• Text under study:
Johnson & Johnson: The Company Buffett Does Not Want To Keep

| About: Johnson & (JNJ)
This article is now exclusive for PRO subscribers.

When Warren Buffett speaks, people listen. And when Warren Buffett says you have problems, you have problems.

Johnson & Johnson (NYSE:JNJ) has problems. It's "obviously messed up in a lot of ways in the last few years," Buffett told CNBC this morning. Investors responded by knocking a few more dimes off its price.

To say J&J has problems, however, is a bit like saying that Jeremy Lin is popular right now. It's more than self-evident. And replacing Bill Weldon as CEO with Alan Gorsky does not solve the problem, especially with Weldon given a gold-plated parachute for a decade of failure.

Johnson & Johnson famously weathered a storm over its Tylenol pain reliever in the early 1980s, and Weldon seems to have taken the lesson as being anything can be handled with PR. So the company has suffered recall-after-recall in its over-the-counter drug lines. Its manufacturing process is horribly flawed, and the Philadelphia Inquirer notes it still needs to hire a manufacturing supervisor and a director of compliance.

Gorksy did a four-year stint at Novartis, running its North American operations, after spending 16 years at J&J, before winning a succession battle with Sherilyn McCoy. While at Novartis that company acquired the over-the-counter business of Bristol-Myers Squibb , which includes such brands as Excedrin and No-Doz. During the succession battle he managed the company's global supply chain.

This indicates he has experience in, and knowledge of, the problems of making big lots of popular drugs, which the company badly needs. Having run J&J's medical device unit he must also be familiar with the problems of integrating the company's Synthes acquisition. J&J acquired the Swiss company for $21.3 billion last year.

But Gorsky's hands are not clean from the stain of company recalls. While he was running the device unit the firm's DePuy Orthopedics had to recall artificial hips - costing the parent a $3 billion charge.

Media reviews of Gorsky's appointment are about the same as Billy Crystal's latest review as Oscar host, that is to say tepid. He's seen as an insider who won't rock a boat that badly needs rocking. This could make JNJ a profitable short in the near term.

But I have a hunch Gorsky, a former Army Ranger, may actually be able to deal with the firm's internal problems, and that it's best for him to do the inside work before bragging about anything to anyone.

For investors there will be plenty of time to pick up that bargain after its next plunge and when you do you'll get a fat dividend to go with it.

Disclosure: I have no positions in any stocks mentioned, and no plans to initiate any positions within the next 72 hours.

• Exercise data:
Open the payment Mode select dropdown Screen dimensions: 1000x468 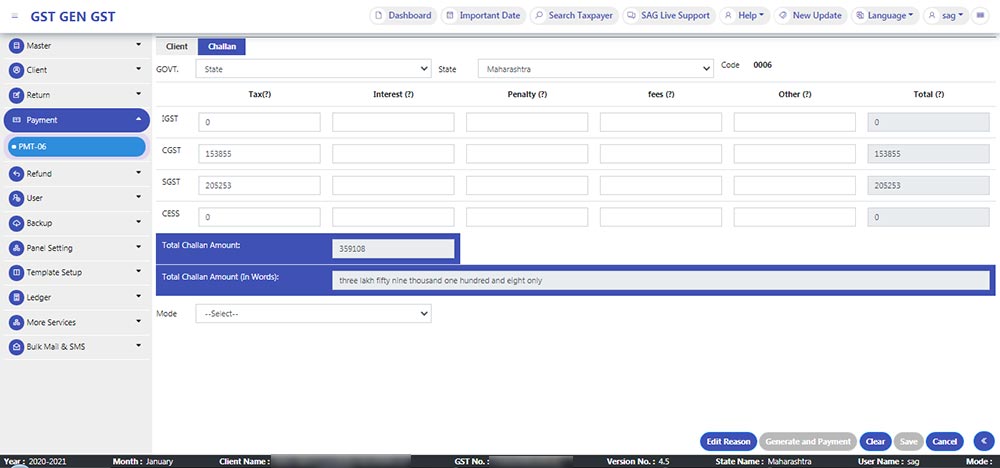(313, 314)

• Task to carry out: In the Johnson & Johnson article, reproduce the passage word for word, beginning at the words "Media reviews of" and stopping after "go with it.".

• Result below:
Media reviews of Gorsky's appointment are about the same as Billy Crystal's latest review as Oscar host, that is to say tepid. He's seen as an insider who won't rock a boat that badly needs rocking. This could make JNJ a profitable short in the near term.

But I have a hunch Gorsky, a former Army Ranger, may actually be able to deal with the firm's internal problems, and that it's best for him to do the inside work before bragging about anything to anyone.

For investors there will be plenty of time to pick up that bargain after its next plunge and when you do you'll get a fat dividend to go with it.